Zmiany w rządzie są konsultowane z prezydentem z tego względu, że pan prezydent jest w tym łańcuchu decyzyjnym. Natomiast wszystko dzieje się na wniosek pana premiera - powiedział prezydencki minister Andrzej Dera.
• Prezydent Andrzej Duda jest gotowy, żeby przyjąć w poniedziałek (18 grudnia) nominacje nowych ministrów w KPRM - powiedział Dera.
• Jak dodał, były sygnały, że wniosek premiera o takie nominacje może wpłynąć w poniedziałek.
• Z informacji wynika, że prezydent ma przyjąć dymisje Beaty Kempy, Elżbiety Witek oraz Henryka Kowalczyka.
Premier Morawiecki w niedzielę (17 grudnia) w TVP Info, odnosząc się do tych doniesień, mówił: "To chyba najlepiej można skomentować, że gdzieś, w którymś kościele dzwoni, ale nie wiadomo do końca, w którym, na mszę o jakiej godzinie. Jest tutaj sporo pomieszania różnych wyobrażeń. Tyle mogę powiedzieć w tej sprawie".

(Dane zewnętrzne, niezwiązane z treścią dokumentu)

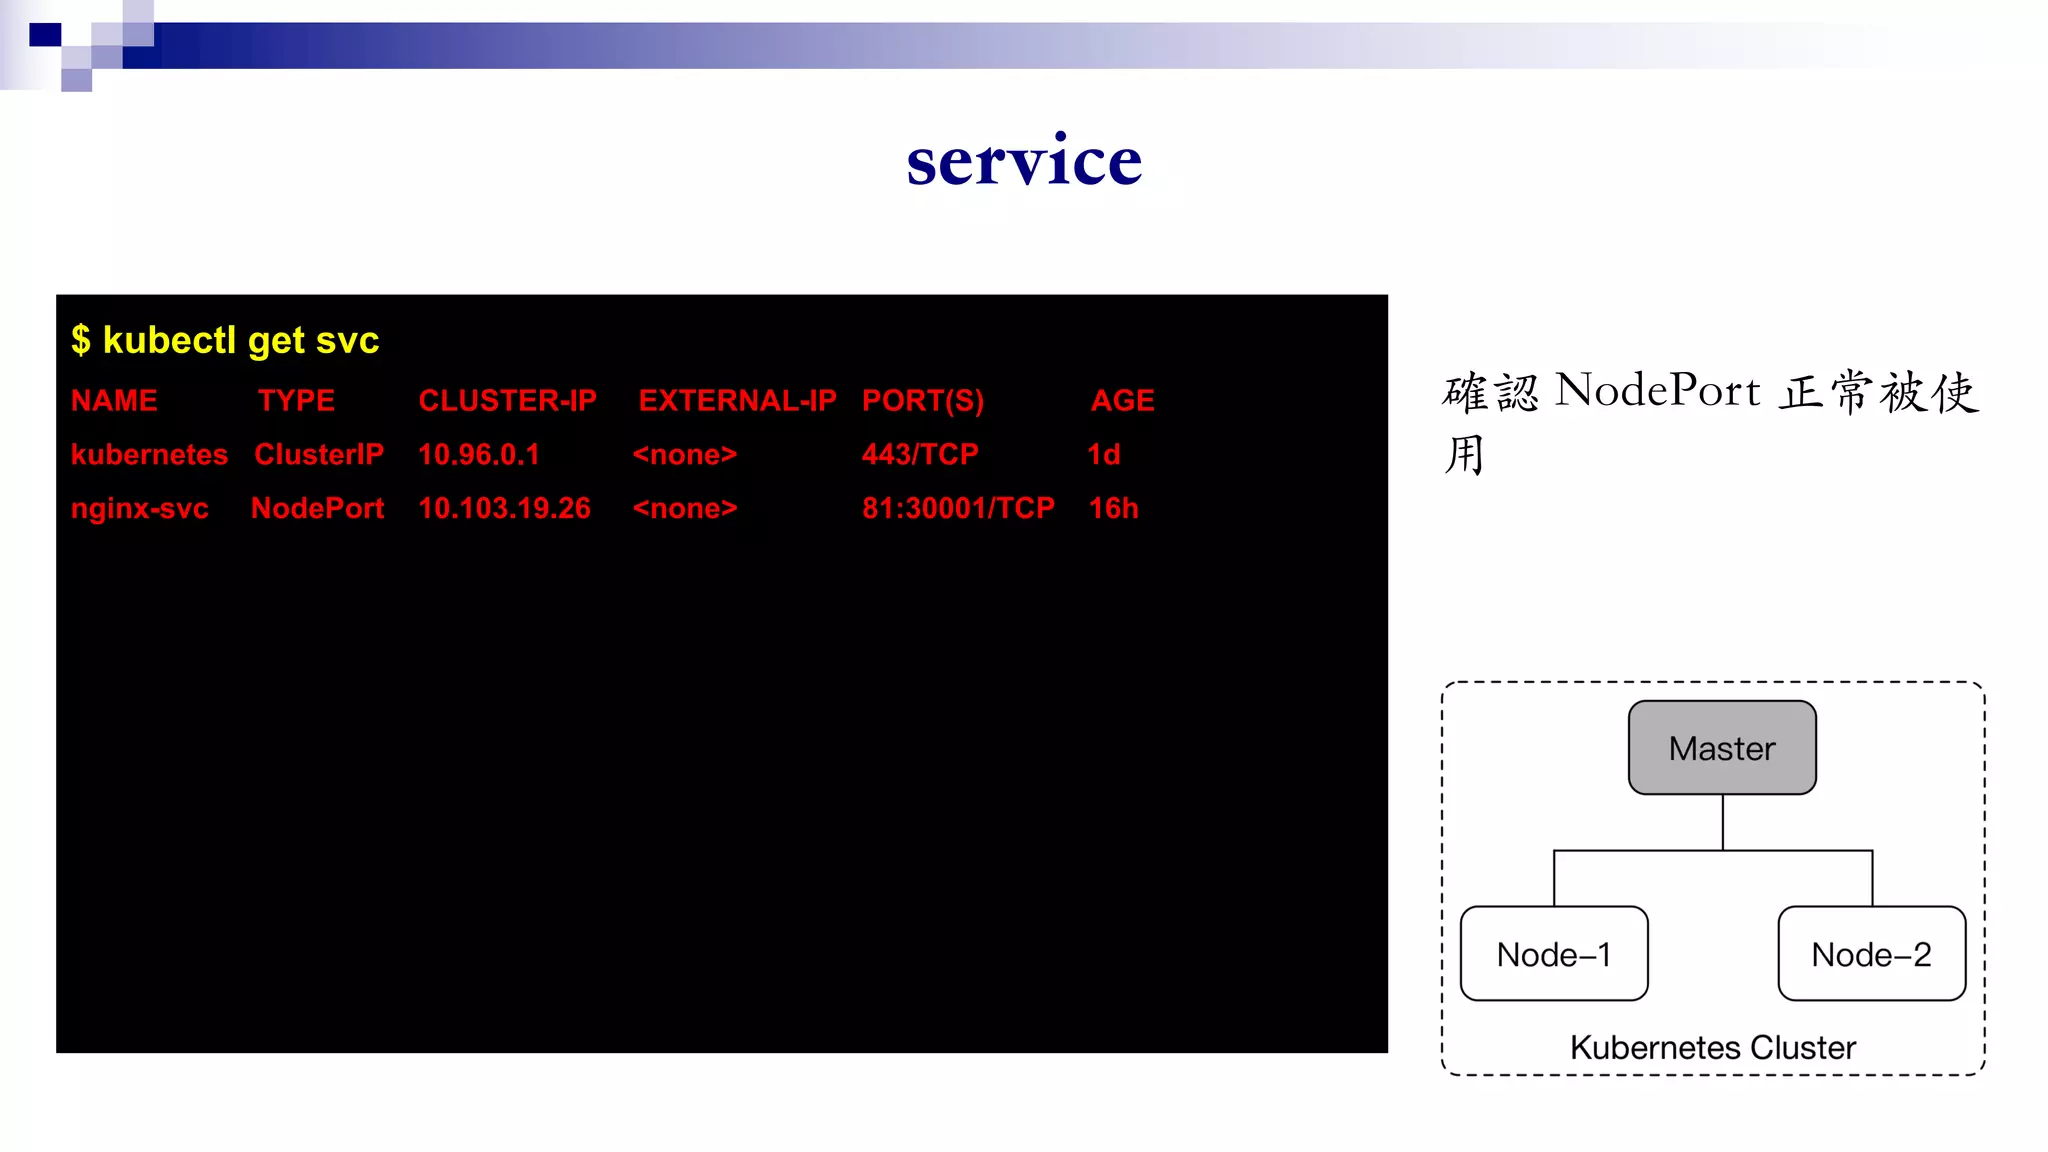Click the nginx-svc service name
2048x1152 pixels.
140,508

Dera pytany w Polsat News, czy tego typu zmiany personalne są konsultowane z prezydentem, podkreślił, że "zmiany w rządzie są konsultowane z prezydentem z tego względu, że pan prezydent jest w tym łańcuchu decyzyjnym".
Pytany, czy prezydent poznał nazwiska, jeśli chodzi o zapowiadane na poniedziałek zmiany w KPRM, Dera odpowiedział: "myślę, że nazwiska są skonsultowane". "Natomiast wszystko dzieje się na wniosek pana premiera" - dodał.
"Pan prezydent jest gotowy, żeby nawet dzisiaj przyjąć takie nominacje" - zapowiedział minister. Jak mówił, są sygnały, że tego typu wniosek może wpłynąć w poniedziałek. "Ale ten wniosek musi fizycznie wpłynąć, dopiero wówczas będę mógł powiedzieć, że ta uroczystość odbędzie się sto procent" - podkreślił Dera. Jak zauważył, premier "ma prawo doboru swoich najbliższych współpracowników tak jak każdy premier".
Dera pytany był również o inne zmiany personalne, m.in. o to, czy prezydent poznał nazwiska kandydatów na szefów resortu rozwoju i finansów.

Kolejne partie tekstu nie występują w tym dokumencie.